<<<<
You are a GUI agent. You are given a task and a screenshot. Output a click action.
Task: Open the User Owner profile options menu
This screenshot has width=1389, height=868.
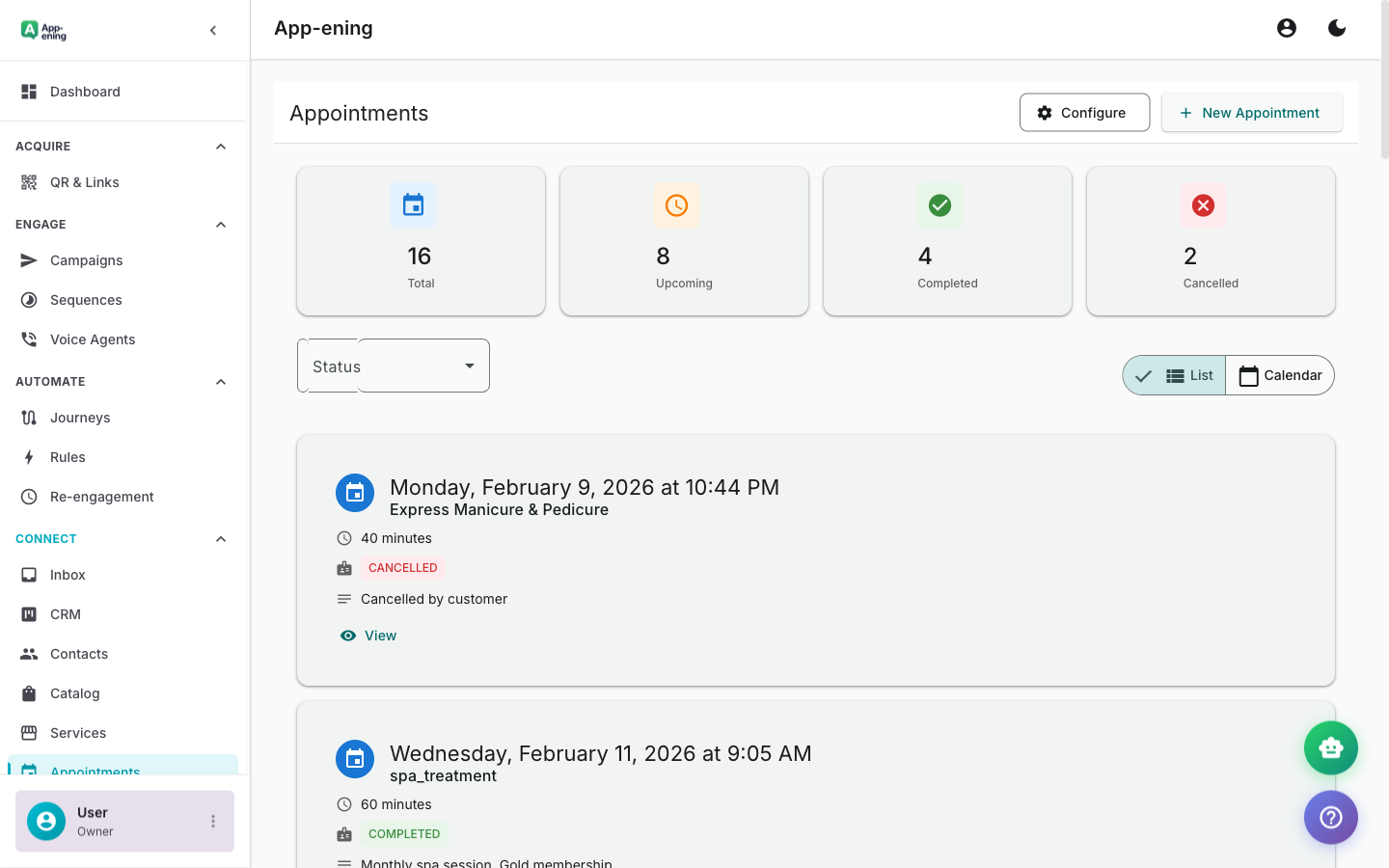point(212,821)
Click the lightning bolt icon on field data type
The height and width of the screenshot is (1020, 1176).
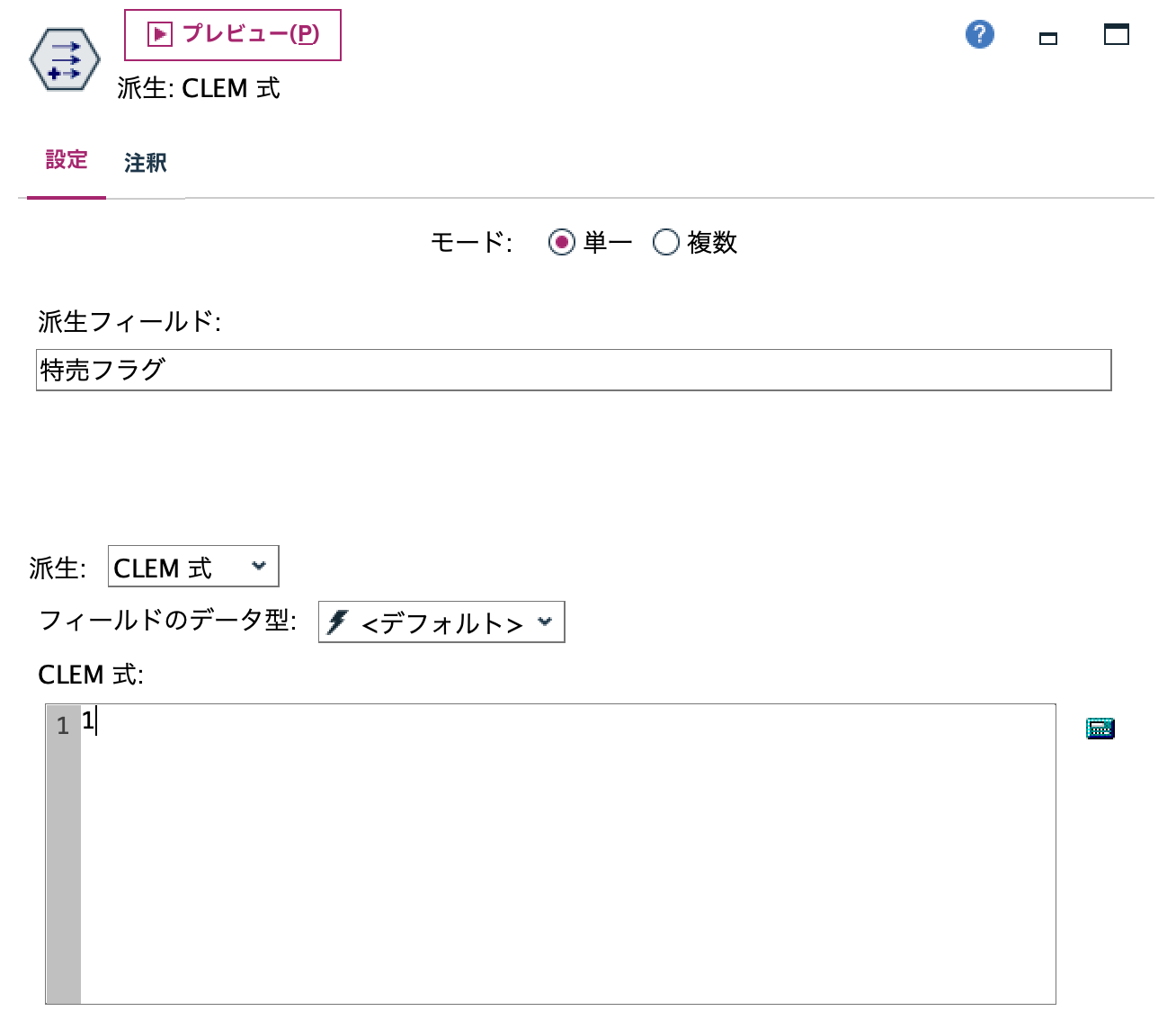coord(337,621)
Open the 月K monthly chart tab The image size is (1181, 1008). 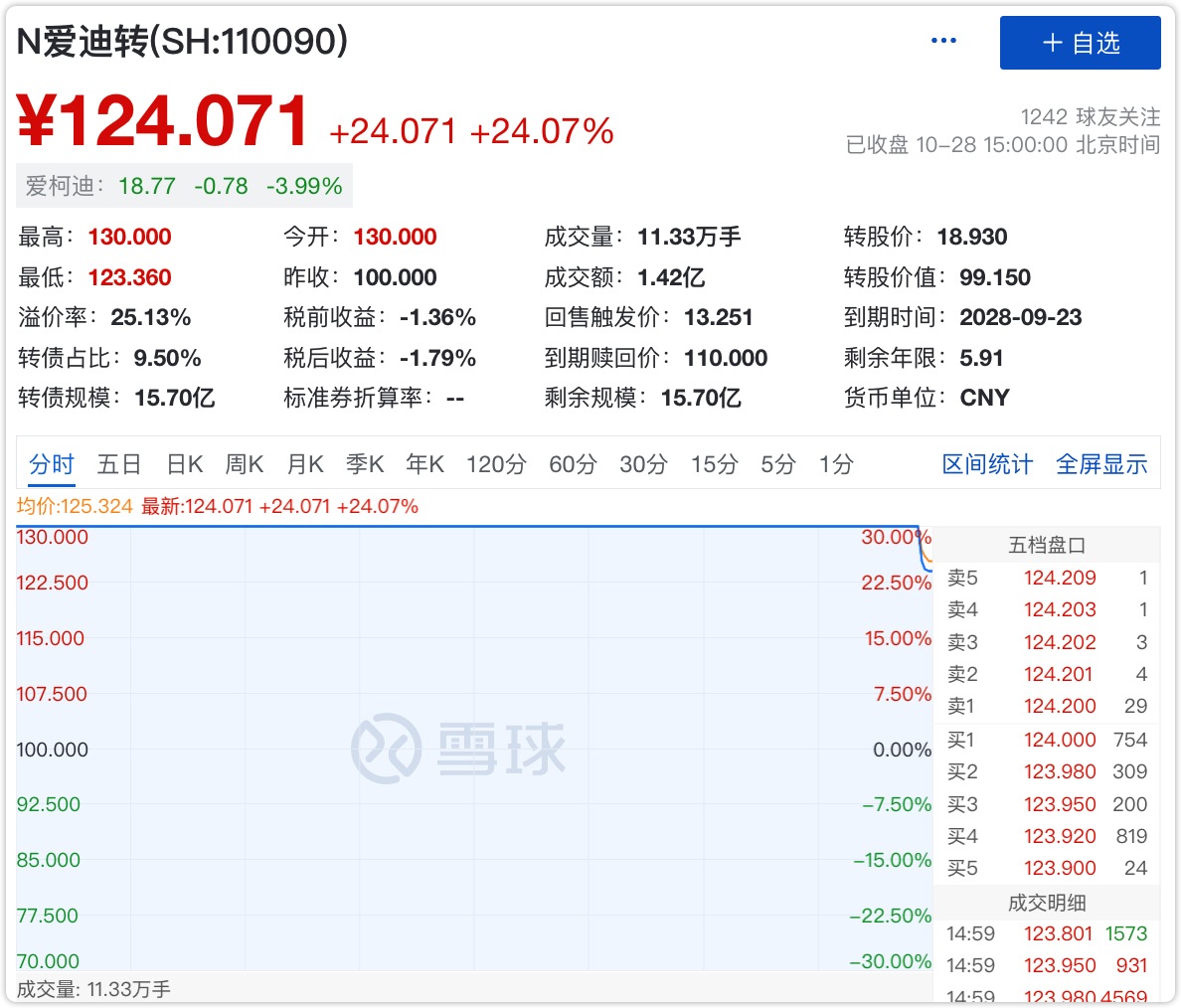305,464
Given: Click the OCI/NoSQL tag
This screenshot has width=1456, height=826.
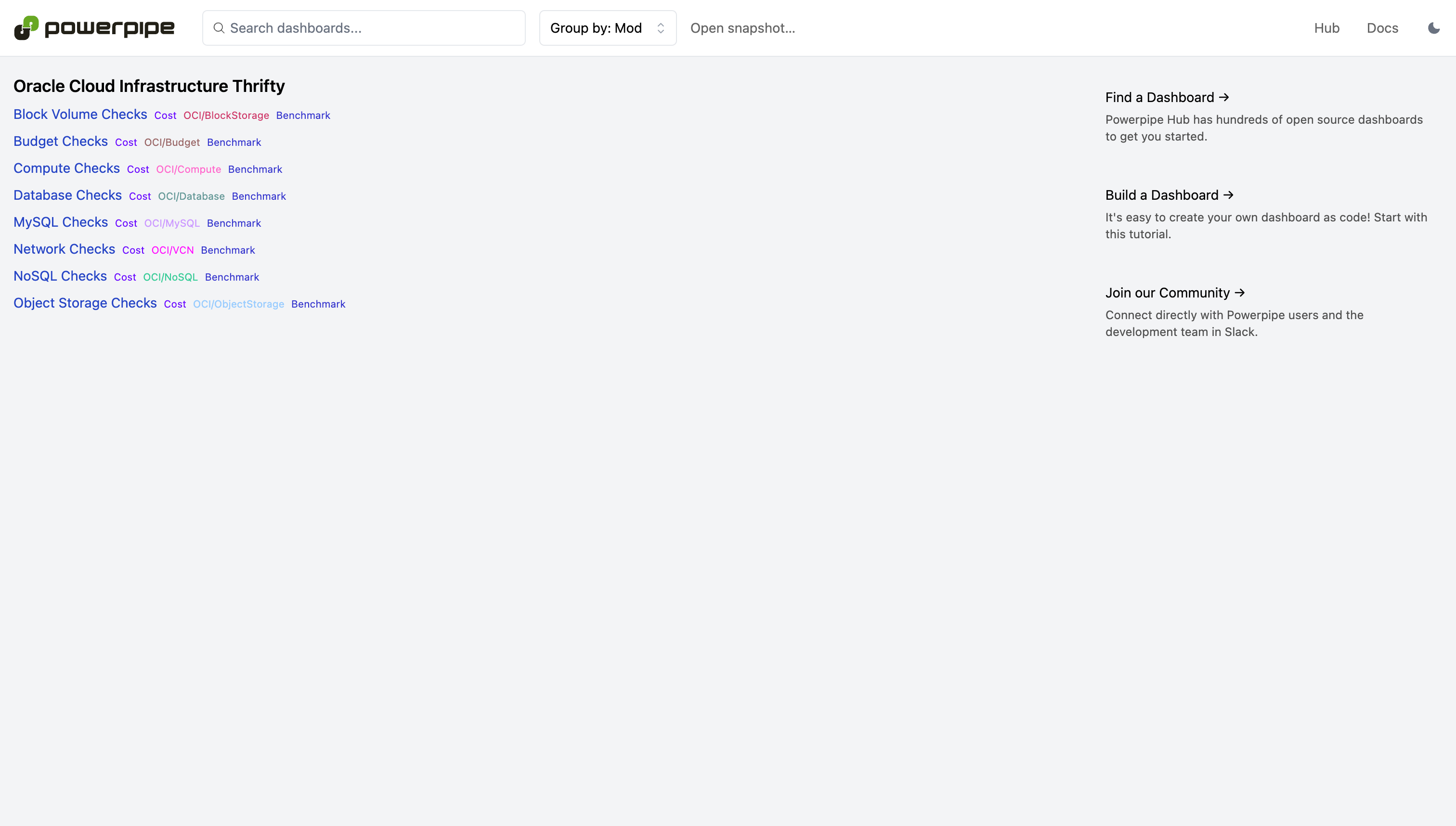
>>>>
▸ To be done
Count the lines above that contain the string "height", and give only the number.

▸ Exercise output
3